What you need to do: Convert every line below into a Markdown table with two columns, Row and Line, numbering the rows in order and omitting blank lines.

Provided information:
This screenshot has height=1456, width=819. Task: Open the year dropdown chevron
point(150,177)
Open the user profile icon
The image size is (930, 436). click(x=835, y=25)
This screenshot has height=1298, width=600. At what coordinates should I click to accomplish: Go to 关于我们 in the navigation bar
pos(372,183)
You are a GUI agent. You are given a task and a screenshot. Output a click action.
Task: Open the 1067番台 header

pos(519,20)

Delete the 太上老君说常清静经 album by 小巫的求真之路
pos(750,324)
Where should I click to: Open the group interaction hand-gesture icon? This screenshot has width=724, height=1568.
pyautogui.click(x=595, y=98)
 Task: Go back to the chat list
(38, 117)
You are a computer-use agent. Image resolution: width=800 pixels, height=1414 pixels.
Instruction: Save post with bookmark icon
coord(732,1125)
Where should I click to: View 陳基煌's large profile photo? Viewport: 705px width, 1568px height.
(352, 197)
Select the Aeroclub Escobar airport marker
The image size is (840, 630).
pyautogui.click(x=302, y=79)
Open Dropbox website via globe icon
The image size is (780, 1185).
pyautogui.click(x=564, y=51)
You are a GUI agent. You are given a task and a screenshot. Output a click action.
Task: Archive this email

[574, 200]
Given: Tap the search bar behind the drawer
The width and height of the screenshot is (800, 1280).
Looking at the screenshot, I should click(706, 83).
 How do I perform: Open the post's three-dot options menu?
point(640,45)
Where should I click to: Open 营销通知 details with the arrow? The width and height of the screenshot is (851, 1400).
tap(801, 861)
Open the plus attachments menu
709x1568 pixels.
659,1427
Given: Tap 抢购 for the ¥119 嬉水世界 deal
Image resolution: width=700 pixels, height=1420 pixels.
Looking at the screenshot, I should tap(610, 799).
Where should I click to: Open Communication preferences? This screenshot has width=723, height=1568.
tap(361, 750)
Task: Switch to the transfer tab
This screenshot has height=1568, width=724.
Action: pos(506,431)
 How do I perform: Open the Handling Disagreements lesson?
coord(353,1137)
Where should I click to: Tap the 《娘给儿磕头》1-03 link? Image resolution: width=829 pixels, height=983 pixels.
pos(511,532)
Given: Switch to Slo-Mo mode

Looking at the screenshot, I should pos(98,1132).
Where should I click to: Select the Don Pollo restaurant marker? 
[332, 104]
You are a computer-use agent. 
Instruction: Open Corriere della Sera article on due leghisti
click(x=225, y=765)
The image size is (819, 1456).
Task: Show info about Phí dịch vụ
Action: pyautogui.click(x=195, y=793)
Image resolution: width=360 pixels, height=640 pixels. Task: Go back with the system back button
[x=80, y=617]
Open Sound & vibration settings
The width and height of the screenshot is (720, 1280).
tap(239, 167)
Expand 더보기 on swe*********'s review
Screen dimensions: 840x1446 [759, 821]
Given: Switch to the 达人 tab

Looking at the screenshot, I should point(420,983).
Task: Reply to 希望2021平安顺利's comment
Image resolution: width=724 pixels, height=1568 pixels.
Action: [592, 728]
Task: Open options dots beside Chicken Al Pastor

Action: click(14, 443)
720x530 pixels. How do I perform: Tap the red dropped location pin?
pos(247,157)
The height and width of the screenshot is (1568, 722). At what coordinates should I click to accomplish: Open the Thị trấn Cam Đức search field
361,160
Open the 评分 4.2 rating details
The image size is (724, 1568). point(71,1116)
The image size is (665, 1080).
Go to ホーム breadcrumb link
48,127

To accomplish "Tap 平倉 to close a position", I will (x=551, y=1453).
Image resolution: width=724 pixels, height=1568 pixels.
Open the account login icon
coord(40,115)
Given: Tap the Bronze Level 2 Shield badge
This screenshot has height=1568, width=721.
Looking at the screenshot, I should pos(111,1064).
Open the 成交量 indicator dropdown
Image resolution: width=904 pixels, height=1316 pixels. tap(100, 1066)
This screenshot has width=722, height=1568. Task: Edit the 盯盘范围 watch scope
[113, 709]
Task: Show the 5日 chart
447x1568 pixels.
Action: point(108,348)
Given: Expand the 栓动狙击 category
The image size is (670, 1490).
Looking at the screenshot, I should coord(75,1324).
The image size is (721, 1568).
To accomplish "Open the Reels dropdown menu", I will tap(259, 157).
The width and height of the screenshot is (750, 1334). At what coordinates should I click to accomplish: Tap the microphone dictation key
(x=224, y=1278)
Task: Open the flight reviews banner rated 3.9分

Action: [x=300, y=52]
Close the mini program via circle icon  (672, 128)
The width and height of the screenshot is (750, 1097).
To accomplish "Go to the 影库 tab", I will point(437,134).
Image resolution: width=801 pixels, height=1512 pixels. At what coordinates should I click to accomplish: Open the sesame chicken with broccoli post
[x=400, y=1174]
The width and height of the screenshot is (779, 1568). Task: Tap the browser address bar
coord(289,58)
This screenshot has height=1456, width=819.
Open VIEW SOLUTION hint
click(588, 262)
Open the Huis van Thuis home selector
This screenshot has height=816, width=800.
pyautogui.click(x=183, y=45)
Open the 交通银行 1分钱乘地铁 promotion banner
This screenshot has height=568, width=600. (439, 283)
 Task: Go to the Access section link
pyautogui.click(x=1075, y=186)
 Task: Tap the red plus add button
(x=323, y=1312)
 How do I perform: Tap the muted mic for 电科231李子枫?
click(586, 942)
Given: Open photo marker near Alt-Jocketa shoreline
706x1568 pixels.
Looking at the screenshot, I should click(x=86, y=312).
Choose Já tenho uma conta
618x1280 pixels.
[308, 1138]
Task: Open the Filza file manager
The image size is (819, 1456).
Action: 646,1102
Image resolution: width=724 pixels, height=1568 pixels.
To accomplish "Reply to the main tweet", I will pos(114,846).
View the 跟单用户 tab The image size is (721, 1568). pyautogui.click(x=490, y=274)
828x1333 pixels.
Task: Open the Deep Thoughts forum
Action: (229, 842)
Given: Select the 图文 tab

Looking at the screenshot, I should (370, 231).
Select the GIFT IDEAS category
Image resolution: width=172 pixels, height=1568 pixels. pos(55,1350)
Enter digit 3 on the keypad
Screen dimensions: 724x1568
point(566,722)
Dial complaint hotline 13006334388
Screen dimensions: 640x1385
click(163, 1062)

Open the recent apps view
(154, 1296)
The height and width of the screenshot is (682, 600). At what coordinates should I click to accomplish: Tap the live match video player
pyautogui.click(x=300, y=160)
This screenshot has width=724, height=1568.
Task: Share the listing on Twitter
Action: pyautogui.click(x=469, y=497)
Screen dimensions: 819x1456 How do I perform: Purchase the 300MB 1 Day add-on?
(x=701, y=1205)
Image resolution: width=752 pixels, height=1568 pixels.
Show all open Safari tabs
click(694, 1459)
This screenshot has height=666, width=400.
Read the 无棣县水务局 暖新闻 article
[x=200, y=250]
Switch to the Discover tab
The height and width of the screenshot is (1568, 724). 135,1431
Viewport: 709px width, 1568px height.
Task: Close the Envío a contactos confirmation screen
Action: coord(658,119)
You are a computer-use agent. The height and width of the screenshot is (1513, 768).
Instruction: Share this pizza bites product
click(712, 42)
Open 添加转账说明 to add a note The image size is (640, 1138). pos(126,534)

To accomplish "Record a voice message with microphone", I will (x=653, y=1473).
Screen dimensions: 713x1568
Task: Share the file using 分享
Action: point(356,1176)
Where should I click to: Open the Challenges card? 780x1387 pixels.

Solution to this task:
| Row | Line |
|---|---|
| 1 | This screenshot has height=1456, width=819. Task: Open the year dropdown chevron |
| 2 | point(150,177) |
| 3 | Open the user profile icon |
| 4 | The image size is (930, 436). click(x=835, y=25) |
| 5 | This screenshot has height=1298, width=600. At what coordinates should I click to accomplish: Go to 关于我们 in the navigation bar |
| 6 | pos(372,183) |
| 7 | You are a GUI agent. You are given a task and a screenshot. Output a click action. |
| 8 | Task: Open the 1067番台 header |
| 9 | pos(519,20) |
| 10 | Delete the 太上老君说常清静经 album by 小巫的求真之路 |
| 11 | pos(750,324) |
| 12 | Where should I click to: Open the group interaction hand-gesture icon? This screenshot has width=724, height=1568. |
| 13 | pyautogui.click(x=595, y=98) |
| 14 |  Task: Go back to the chat list |
| 15 | (38, 117) |
| 16 | You are a computer-use agent. Image resolution: width=800 pixels, height=1414 pixels. |
| 17 | Instruction: Save post with bookmark icon |
| 18 | coord(732,1125) |
| 19 | Where should I click to: View 陳基煌's large profile photo? Viewport: 705px width, 1568px height. |
| 20 | (352, 197) |
| 21 | Select the Aeroclub Escobar airport marker |
| 22 | The image size is (840, 630). |
| 23 | pyautogui.click(x=302, y=79) |
| 24 | Open Dropbox website via globe icon |
| 25 | The image size is (780, 1185). |
| 26 | pyautogui.click(x=564, y=51) |
| 27 | You are a GUI agent. You are given a task and a screenshot. Output a click action. |
| 28 | Task: Archive this email |
| 29 | [574, 200] |
| 30 | Given: Tap the search bar behind the drawer |
| 31 | The width and height of the screenshot is (800, 1280). |
| 32 | Looking at the screenshot, I should click(706, 83). |
| 33 |  How do I perform: Open the post's three-dot options menu? |
| 34 | point(640,45) |
| 35 | Where should I click to: Open 营销通知 details with the arrow? The width and height of the screenshot is (851, 1400). |
| 36 | tap(801, 861) |
| 37 | Open the plus attachments menu |
| 38 | 709x1568 pixels. |
| 39 | 659,1427 |
| 40 | Given: Tap 抢购 for the ¥119 嬉水世界 deal |
| 41 | Image resolution: width=700 pixels, height=1420 pixels. |
| 42 | Looking at the screenshot, I should tap(610, 799). |
| 43 | Where should I click to: Open Communication preferences? This screenshot has width=723, height=1568. |
| 44 | tap(361, 750) |
| 45 | Task: Switch to the transfer tab |
| 46 | This screenshot has height=1568, width=724. |
| 47 | Action: pos(506,431) |
| 48 |  How do I perform: Open the Handling Disagreements lesson? |
| 49 | coord(353,1137) |
| 50 | Where should I click to: Tap the 《娘给儿磕头》1-03 link? Image resolution: width=829 pixels, height=983 pixels. |
| 51 | pos(511,532) |
| 52 | Given: Switch to Slo-Mo mode |
| 53 | Looking at the screenshot, I should pos(98,1132). |
| 54 | Where should I click to: Select the Don Pollo restaurant marker?  |
| 55 | [332, 104] |
| 56 | You are a computer-use agent.  |
| 57 | Instruction: Open Corriere della Sera article on due leghisti |
| 58 | click(x=225, y=765) |
| 59 | The image size is (819, 1456). |
| 60 | Task: Show info about Phí dịch vụ |
| 61 | Action: pyautogui.click(x=195, y=793) |
| 62 | Image resolution: width=360 pixels, height=640 pixels. Task: Go back with the system back button |
| 63 | [x=80, y=617] |
| 64 | Open Sound & vibration settings |
| 65 | The width and height of the screenshot is (720, 1280). |
| 66 | tap(239, 167) |
| 67 | Expand 더보기 on swe*********'s review |
| 68 | Screen dimensions: 840x1446 [759, 821] |
| 69 | Given: Switch to the 达人 tab |
| 70 | Looking at the screenshot, I should point(420,983). |
| 71 | Task: Reply to 希望2021平安顺利's comment |
| 72 | Image resolution: width=724 pixels, height=1568 pixels. |
| 73 | Action: [592, 728] |
| 74 | Task: Open options dots beside Chicken Al Pastor |
| 75 | Action: click(14, 443) |
| 76 | 720x530 pixels. How do I perform: Tap the red dropped location pin? |
| 77 | pos(247,157) |
| 78 | The height and width of the screenshot is (1568, 722). At what coordinates should I click to accomplish: Open the Thị trấn Cam Đức search field |
| 79 | 361,160 |
| 80 | Open the 评分 4.2 rating details |
| 81 | The image size is (724, 1568). point(71,1116) |
| 82 | The image size is (665, 1080). |
| 83 | Go to ホーム breadcrumb link |
| 84 | 48,127 |
| 85 | To accomplish "Tap 平倉 to close a position", I will (x=551, y=1453). |
| 86 | Image resolution: width=724 pixels, height=1568 pixels. |
| 87 | Open the account login icon |
| 88 | coord(40,115) |
| 89 | Given: Tap the Bronze Level 2 Shield badge |
| 90 | This screenshot has height=1568, width=721. |
| 91 | Looking at the screenshot, I should pos(111,1064). |
| 92 | Open the 成交量 indicator dropdown |
| 93 | Image resolution: width=904 pixels, height=1316 pixels. tap(100, 1066) |
| 94 | This screenshot has width=722, height=1568. Task: Edit the 盯盘范围 watch scope |
| 95 | [113, 709] |
| 96 | Task: Show the 5日 chart |
| 97 | 447x1568 pixels. |
| 98 | Action: point(108,348) |
| 99 | Given: Expand the 栓动狙击 category |
| 100 | The image size is (670, 1490). |
| 101 | Looking at the screenshot, I should coord(75,1324). |
| 102 | The image size is (721, 1568). |
| 103 | To accomplish "Open the Reels dropdown menu", I will tap(259, 157). |
| 104 | The width and height of the screenshot is (750, 1334). At what coordinates should I click to accomplish: Tap the microphone dictation key |
| 105 | (x=224, y=1278) |
| 106 | Task: Open the flight reviews banner rated 3.9分 |
| 107 | Action: [x=300, y=52] |
| 108 | Close the mini program via circle icon  (672, 128) |
| 109 | The width and height of the screenshot is (750, 1097). |
| 110 | To accomplish "Go to the 影库 tab", I will point(437,134). |
| 111 | Image resolution: width=801 pixels, height=1512 pixels. At what coordinates should I click to accomplish: Open the sesame chicken with broccoli post |
| 112 | [x=400, y=1174] |
| 113 | The width and height of the screenshot is (779, 1568). Task: Tap the browser address bar |
| 114 | coord(289,58) |
| 115 | This screenshot has height=1456, width=819. |
| 116 | Open VIEW SOLUTION hint |
| 117 | click(588, 262) |
| 118 | Open the Huis van Thuis home selector |
| 119 | This screenshot has height=816, width=800. |
| 120 | pyautogui.click(x=183, y=45) |
| 121 | Open the 交通银行 1分钱乘地铁 promotion banner |
| 122 | This screenshot has height=568, width=600. (439, 283) |
| 123 |  Task: Go to the Access section link |
| 124 | pyautogui.click(x=1075, y=186) |
| 125 |  Task: Tap the red plus add button |
| 126 | (x=323, y=1312) |
| 127 |  How do I perform: Tap the muted mic for 电科231李子枫? |
| 128 | click(586, 942) |
| 129 | Given: Open photo marker near Alt-Jocketa shoreline |
| 130 | 706x1568 pixels. |
| 131 | Looking at the screenshot, I should click(x=86, y=312). |
| 132 | Choose Já tenho uma conta |
| 133 | 618x1280 pixels. |
| 134 | [308, 1138] |
| 135 | Task: Open the Filza file manager |
| 136 | The image size is (819, 1456). |
| 137 | Action: 646,1102 |
| 138 | Image resolution: width=724 pixels, height=1568 pixels. |
| 139 | To accomplish "Reply to the main tweet", I will pos(114,846). |
| 140 | View the 跟单用户 tab The image size is (721, 1568). pyautogui.click(x=490, y=274) |
| 141 | 828x1333 pixels. |
| 142 | Task: Open the Deep Thoughts forum |
| 143 | Action: (229, 842) |
| 144 | Given: Select the 图文 tab |
| 145 | Looking at the screenshot, I should (370, 231). |
| 146 | Select the GIFT IDEAS category |
| 147 | Image resolution: width=172 pixels, height=1568 pixels. pos(55,1350) |
| 148 | Enter digit 3 on the keypad |
| 149 | Screen dimensions: 724x1568 |
| 150 | point(566,722) |
| 151 | Dial complaint hotline 13006334388 |
| 152 | Screen dimensions: 640x1385 |
| 153 | click(163, 1062) |
| 154 | Open the recent apps view |
| 155 | (154, 1296) |
| 156 | The height and width of the screenshot is (682, 600). At what coordinates should I click to accomplish: Tap the live match video player |
| 157 | pyautogui.click(x=300, y=160) |
| 158 | This screenshot has width=724, height=1568. |
| 159 | Task: Share the listing on Twitter |
| 160 | Action: pyautogui.click(x=469, y=497) |
| 161 | Screen dimensions: 819x1456 How do I perform: Purchase the 300MB 1 Day add-on? |
| 162 | (x=701, y=1205) |
| 163 | Image resolution: width=752 pixels, height=1568 pixels. |
| 164 | Show all open Safari tabs |
| 165 | click(694, 1459) |
| 166 | This screenshot has height=666, width=400. |
| 167 | Read the 无棣县水务局 暖新闻 article |
| 168 | [x=200, y=250] |
| 169 | Switch to the Discover tab |
| 170 | The height and width of the screenshot is (1568, 724). 135,1431 |
| 171 | Viewport: 709px width, 1568px height. |
| 172 | Task: Close the Envío a contactos confirmation screen |
| 173 | Action: coord(658,119) |
| 174 | You are a computer-use agent. The height and width of the screenshot is (1513, 768). |
| 175 | Instruction: Share this pizza bites product |
| 176 | click(712, 42) |
| 177 | Open 添加转账说明 to add a note The image size is (640, 1138). pos(126,534) |
| 178 | To accomplish "Record a voice message with microphone", I will (x=653, y=1473). |
| 179 | Screen dimensions: 713x1568 |
| 180 | Task: Share the file using 分享 |
| 181 | Action: point(356,1176) |
| 182 | Where should I click to: Open the Challenges card? 780x1387 pixels. |